[[ Raw data open ]]

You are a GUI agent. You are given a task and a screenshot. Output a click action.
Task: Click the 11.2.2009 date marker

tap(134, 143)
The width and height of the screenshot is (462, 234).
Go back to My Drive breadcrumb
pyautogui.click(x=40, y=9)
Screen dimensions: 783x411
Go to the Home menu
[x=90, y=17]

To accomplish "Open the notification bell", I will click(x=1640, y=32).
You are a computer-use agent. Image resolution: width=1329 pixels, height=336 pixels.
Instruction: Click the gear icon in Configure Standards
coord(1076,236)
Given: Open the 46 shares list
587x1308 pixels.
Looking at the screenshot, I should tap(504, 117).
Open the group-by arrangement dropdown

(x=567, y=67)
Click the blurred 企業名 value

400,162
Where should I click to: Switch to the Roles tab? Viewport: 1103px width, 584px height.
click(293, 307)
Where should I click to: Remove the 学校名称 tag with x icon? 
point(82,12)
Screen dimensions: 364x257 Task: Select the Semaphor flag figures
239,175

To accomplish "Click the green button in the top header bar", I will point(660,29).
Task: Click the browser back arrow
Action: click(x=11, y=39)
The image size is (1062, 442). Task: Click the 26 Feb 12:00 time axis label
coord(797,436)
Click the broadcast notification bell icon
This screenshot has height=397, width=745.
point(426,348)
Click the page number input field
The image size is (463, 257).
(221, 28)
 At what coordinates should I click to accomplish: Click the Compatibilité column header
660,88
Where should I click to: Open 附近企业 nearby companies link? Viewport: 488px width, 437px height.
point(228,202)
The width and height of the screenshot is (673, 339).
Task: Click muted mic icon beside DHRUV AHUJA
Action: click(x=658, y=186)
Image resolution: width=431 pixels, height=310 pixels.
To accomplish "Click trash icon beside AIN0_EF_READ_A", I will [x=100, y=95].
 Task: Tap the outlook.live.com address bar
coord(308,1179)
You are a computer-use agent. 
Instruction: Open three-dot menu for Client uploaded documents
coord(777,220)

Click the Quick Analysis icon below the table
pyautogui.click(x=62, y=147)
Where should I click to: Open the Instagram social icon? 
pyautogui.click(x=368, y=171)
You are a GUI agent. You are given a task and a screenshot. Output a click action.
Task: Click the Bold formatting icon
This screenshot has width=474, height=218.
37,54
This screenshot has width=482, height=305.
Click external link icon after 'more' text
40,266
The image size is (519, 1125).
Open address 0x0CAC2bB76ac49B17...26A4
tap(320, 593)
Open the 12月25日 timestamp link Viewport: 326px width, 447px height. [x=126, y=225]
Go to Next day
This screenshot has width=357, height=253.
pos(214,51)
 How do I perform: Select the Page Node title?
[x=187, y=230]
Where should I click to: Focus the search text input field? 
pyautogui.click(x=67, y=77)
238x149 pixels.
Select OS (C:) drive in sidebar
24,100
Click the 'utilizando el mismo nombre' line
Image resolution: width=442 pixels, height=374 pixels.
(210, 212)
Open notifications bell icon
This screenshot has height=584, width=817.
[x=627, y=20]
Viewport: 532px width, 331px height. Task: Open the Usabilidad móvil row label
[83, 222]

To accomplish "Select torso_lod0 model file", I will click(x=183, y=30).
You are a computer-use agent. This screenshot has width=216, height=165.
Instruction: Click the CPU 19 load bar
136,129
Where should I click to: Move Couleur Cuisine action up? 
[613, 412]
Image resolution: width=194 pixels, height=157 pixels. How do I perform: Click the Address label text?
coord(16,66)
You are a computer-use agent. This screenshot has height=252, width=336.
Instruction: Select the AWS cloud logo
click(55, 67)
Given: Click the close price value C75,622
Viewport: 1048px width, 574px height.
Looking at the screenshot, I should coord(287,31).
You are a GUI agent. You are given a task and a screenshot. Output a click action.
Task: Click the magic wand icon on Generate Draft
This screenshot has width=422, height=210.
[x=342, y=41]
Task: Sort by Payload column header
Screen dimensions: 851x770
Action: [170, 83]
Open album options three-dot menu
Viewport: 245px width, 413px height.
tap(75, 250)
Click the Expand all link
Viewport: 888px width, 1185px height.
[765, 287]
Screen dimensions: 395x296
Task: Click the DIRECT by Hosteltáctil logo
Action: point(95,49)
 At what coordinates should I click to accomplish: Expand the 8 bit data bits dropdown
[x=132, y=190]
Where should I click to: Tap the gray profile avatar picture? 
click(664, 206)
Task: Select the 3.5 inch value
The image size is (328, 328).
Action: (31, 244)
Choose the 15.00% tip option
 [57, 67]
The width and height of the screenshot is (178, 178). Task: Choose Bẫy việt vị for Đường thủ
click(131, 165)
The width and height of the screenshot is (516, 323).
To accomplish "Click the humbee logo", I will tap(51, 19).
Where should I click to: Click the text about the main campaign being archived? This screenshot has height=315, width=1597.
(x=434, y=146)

[[ Raw data closed ]]

** Exercise objective **
Would you please reproduce the records above exactly, only from their first line through the line holding "Screen dimensions: 783x411", with both ends included?

** Solution **
You are a GUI agent. You are given a task and a screenshot. Output a click action.
Task: Click the 11.2.2009 date marker

tap(134, 143)
The width and height of the screenshot is (462, 234).
Go back to My Drive breadcrumb
pyautogui.click(x=40, y=9)
Screen dimensions: 783x411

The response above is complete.